L’uso sapiente dell’ebraico

Su Repubblica.it Wlodek Goldkorn ricorda: “Si è detto che nessuno come lui sapesse usare le parole in ebraico. La sua padronanza della lingua sfiorava la perfezione, così come l’architettura dei romanzi. Su incipit lavorava per settimane, qualche volta mesi, perché nelle prime pagine doveva esserci il Dna di tutta la storia. Fatto questo, i protagonisti conquistavano una certa autonomia rispetto all’autore…”.
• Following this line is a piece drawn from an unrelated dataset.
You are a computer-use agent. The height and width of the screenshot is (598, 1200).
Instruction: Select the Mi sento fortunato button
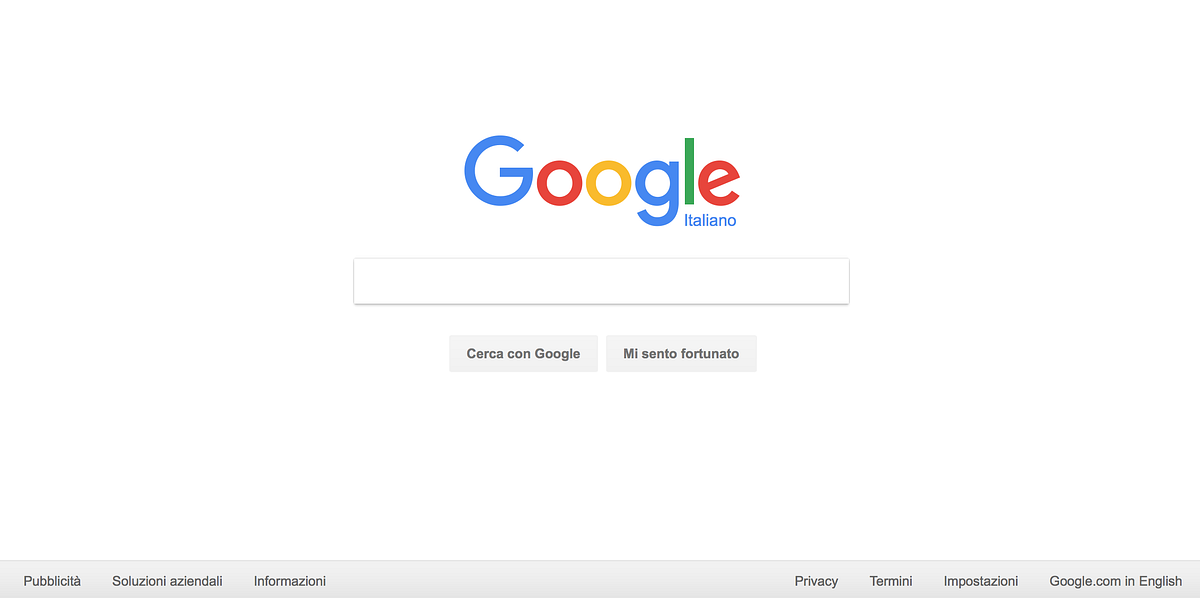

La questione Israelo-Palestinese

Ospite del Festivaletteratura di Mantova nel 2019, presentando il suo libro, in cui il protagonista, Zvi, soffre di demenza senile, ha fatto un collegamento con la questione Israelo-Palestinese: “Ho scelto come malattia per il mio Zvi la demenza. La demenza perché è una cosa tremenda, un disastro, come non affermarlo? Quello che stavo cercando di dire, un messaggio che rivolgo sia agli israeliani che ai palestinesi: dobbiamo cominciare a dimenticare, noi dobbiamo cominciare a dimenticare. C’è questo culto per noi ebrei, della memoria, che ci porta a rivangare continuamente il ricordo della Shoah, a parlare sempre dell’antisemitismo e a quello che ha fatto a noi, a scavare e riscavare nelle ferite del passato. Basta! (…). Ai palestinesi dico la stessa cosa. Voi siete lì, a Gaza, fate manifestazioni, proclamate che volete tornare nelle vostre case, lo capisco, le case dei vostri genitori, dove siete cresciuti, sono a dieci chilometri di distanza… ma c’è un muro che vi separa, non potete più tornarci. Siete stati espulsi all’epoca della grande catastrofe dei palestinesi. Troppa. Memoria. Ricordare troppo sta diventando pericoloso per i nostri due popoli, guardate, anzi, guardiamo: il mondo si evolve a una velocità vertiginosa, le sfide che ci troviamo di fronte sono numerose, noi dobbiamo adattarci, conformarci. Non possiamo sempre soltanto, ricordare con la testa girata indietro. Gli ebrei sono rimasti bloccati sulla loro memoria al punto che in Israele non sono più stati capaci di vedere la realtà e le minacce reali di ogni giorno, così anche i Palestinesi…”.